Desde fevereiro de 2025, o Departamento de Estado tem incluído diversos cartéis de narcotráfico na lista de Organizações Estrangeiras Terroristas. Essa alteração no significado dos cartéis de narcotráfico é importante para consolidar o apoio político interno. Judith Butler, em seu livro Frames of War, destaca como o primeiro passo para uma guerra não é uma bala ou um bomba, mas sim o enquadramento midiático criado em torno de quanto uma vida vale.
Ao inserir os cartéis latino-americanos na lista de Organizações Terroristas, a política externa estadunidense busca redefini-los como sendo aqueles formados por indivíduos situados fora do quadro de valorização da vida, passíveis, portanto, a eliminação sumária, sem adotar os procedimentos formais do Estado de direito – tal como foi visto a imagem do terrorista islâmico no início dos anos 2000.
‘Essa desumanização simbólica buscar fornecer “legitimidade” aos ataques que o governo Trump vem realizando no Caribe, assim como seu antecessor o fez em países de maioria islâmica há duas décadas’
Essa desumanização simbólica buscar fornecer “legitimidade” aos ataques que o governo Trump vem realizando no Caribe, assim como seu antecessor o fez em países de maioria islâmica há duas décadas. Esse paralelo histórico pode inclusive ser encontrado na fala do próprio Secretário da Guerra, Pete Hegseth, ao afirmar que “assim como a Al-Qaeda travou guerra contra nossa pátria, esses cartéis estão travando guerra contra nossa fronteira e nosso povo, por isso, não haverá refúgio nem perdão – apenas justiça.”
A lógica maniqueísta que busca justificar a eliminação do oponente fora das regras formais do direito internacional é extremamente perigosa para estabilidade política da região, inclusive, para o Brasil.
Sabemos quais foram as conseqüências que a erosão das normativas multilaterais, o colapso das instâncias diplomáticas regionais e a designação de todos mulçumanos como potenciais terroristas representou ao Oriente Médio no início desse século, e ao que tudo indica Trump adota a mesma lógica de política externa para a América Latina.
‘Se o simbolismo do terror em torno dos narcotraficantes latinos se consolidar, é possível que Trump consiga angariar o apoio necessário para invadir o território venezuelano’
Se o simbolismo do terror em torno dos narcotraficantes latinos se consolidar da mesma maneira que vimos em relação ao islamismo, é possível que Trump consiga angariar o apoio necessário para invadir o território venezuelano, com impactos nefastos para todo hemisfério, inclusive, dentro dos EUA. Pois, a Guerra às Drogas pela via da criação do “terrorismo latino” significa também um aumento da estigmatização e perseguição dos imigrantes latinos que residem nos Estados Unidos.
Para evitar que esse processo de securitização do combate às drogas desumanize populações inteiras e desestabilize ainda mais o continente, é preciso que as lideranças latino-americanas reafirmem a importância da soberania nacional e restabeleçam os mecanismos de solução pacífica regional, resgatando junto à gestão de Donald Trump a possibilidade de resgatar uma política de “bom vizinho”, ou pelo menos a de um vizinho menos imperial.

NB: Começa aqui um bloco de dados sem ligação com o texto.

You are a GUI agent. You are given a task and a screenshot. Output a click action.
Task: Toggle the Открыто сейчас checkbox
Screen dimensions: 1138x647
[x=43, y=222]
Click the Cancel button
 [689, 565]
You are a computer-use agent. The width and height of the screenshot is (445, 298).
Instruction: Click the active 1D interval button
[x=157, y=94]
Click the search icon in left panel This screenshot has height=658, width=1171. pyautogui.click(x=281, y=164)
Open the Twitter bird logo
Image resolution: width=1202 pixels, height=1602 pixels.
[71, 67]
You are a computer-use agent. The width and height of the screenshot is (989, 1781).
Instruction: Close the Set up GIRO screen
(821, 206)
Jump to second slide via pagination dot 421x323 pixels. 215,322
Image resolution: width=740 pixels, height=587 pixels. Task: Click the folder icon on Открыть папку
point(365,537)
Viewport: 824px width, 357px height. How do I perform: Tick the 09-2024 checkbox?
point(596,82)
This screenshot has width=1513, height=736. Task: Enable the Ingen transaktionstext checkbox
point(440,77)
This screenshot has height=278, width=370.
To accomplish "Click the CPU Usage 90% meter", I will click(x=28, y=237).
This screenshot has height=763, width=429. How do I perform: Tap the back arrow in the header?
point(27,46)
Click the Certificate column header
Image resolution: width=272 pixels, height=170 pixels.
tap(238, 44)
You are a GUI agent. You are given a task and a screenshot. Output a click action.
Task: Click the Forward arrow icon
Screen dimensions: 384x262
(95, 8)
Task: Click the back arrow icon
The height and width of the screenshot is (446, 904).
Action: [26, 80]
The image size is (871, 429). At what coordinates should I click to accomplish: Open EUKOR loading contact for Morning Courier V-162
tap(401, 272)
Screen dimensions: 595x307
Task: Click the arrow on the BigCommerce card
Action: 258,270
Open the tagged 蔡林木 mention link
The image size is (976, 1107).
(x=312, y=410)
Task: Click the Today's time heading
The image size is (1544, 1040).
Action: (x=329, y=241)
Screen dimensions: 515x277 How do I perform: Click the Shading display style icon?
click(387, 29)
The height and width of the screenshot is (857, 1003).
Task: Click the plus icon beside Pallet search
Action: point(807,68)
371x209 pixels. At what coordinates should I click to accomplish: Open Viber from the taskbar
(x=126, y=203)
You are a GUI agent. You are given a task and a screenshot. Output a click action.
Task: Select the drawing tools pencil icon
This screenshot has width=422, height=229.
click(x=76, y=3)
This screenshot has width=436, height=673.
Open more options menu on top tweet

Natalia Fingermann, professora do Bacharelado em Relações Internacionais da ESPM. Doutora em Administração Pública e Governo na FGV SP e Mestre em Social Development na University of Sussex
Rafael R. Ioris é professor de história latino-americana no Departamento de História da Universidade de Denver. É pesquisador do Instituto de Estudos dos Estados Unidos no Brasil e autor de vários artigos e capítulos de livros sobre a história do desenvolvimento no Brasil e em outras partes da América Latina e sobre o curso das relações EUA-América Latina, particularmente durante a Guerra Fria. Autor de livros como Qual desenvolvimento? Os debates, sentidos e lições da era desenvolvimentista, Transforming Brazil: A history of national development in the postwar era. É non-resident fellow do Washington Brazil Office, em DC.